Collect every line in the records below that contains the word "give".

* [Supplied information]
☆ ☆ ☆ ☆
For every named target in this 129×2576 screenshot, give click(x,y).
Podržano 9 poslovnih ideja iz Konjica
☆ ☆ ☆ ☆
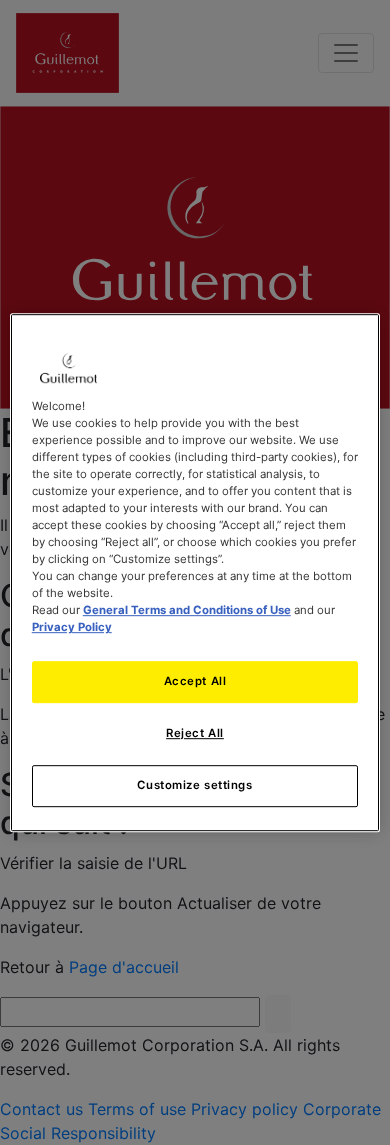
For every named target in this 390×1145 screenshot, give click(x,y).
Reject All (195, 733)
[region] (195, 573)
☆ ☆ ☆ ☆
* [Exercise response]
For every named target in this 129×2576 screenshot, give click(x,y).
For every named target in this 390×1145 screenshot, give click(x,y).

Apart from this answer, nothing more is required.